Starting with the cognitive, I am sorry to tell you that your brain has some information-processing problems. If it were an iMac you would demand a full refund. The ‘framing bias’, for example, results in a different answer depending on how a question is phrased. PhD students are more likely to register early if there is a penalty late fee than if there is a discount for early registration, even though the financial costs are identical.

The ‘availability bias’, on the other hand, weights an answer by how easily it comes to mind. Your brain is a partially-complete library with the archive section behind a bolted door. It is therefore unsurprising, for example, that when asked to rate the probability of a variety of causes of death, participants give excessive weightings to the more ‘newsworthy’ events like aeroplane crashes or terrorist attacks.

We also tend to cling stubbornly to our existing beliefs, even in the face of new information.
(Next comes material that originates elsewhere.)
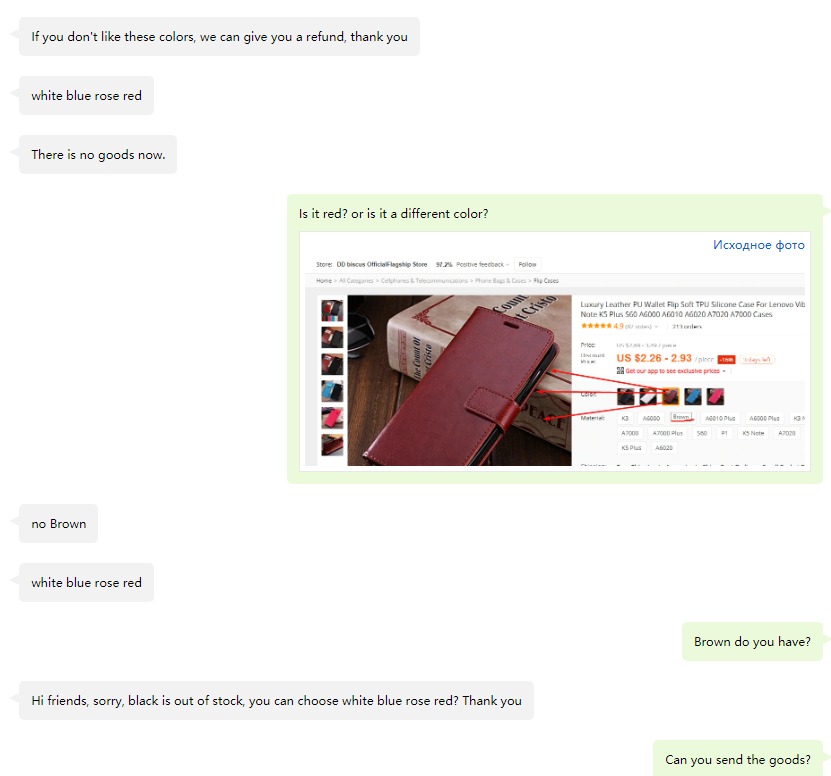Click the Follow store button
This screenshot has width=831, height=776.
[x=527, y=264]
The ‘confirmation bias’ makes us dismiss anything that contradicts our beliefs and instead nudges us to actively seek data to support our view.

We form a view, close our eyes, stick fingers in our ears, and sing ‘la la la’. The remedy for such cognitive errors is methodical hard work that constantly seeks out opposing views, and bases decisions in cold fact and reason.

Emotional biases are much harder to remedy. ‘Loss aversion’ is the inclination to hold your portfolio losers to avoid banking a loss, and sell your portfolio’s winners to crystallise a small gain, regardless of an investment’s current attractiveness.

A rational investor should disregard the current profit or loss figures, but focus instead on the future prospects of the investment. Elsewhere, the ‘overconfidence bias’ gives us undue faith in our own abilities and can lead to excessive risk-taking. We are not only faulty, but thoroughly convinced we are fantastic.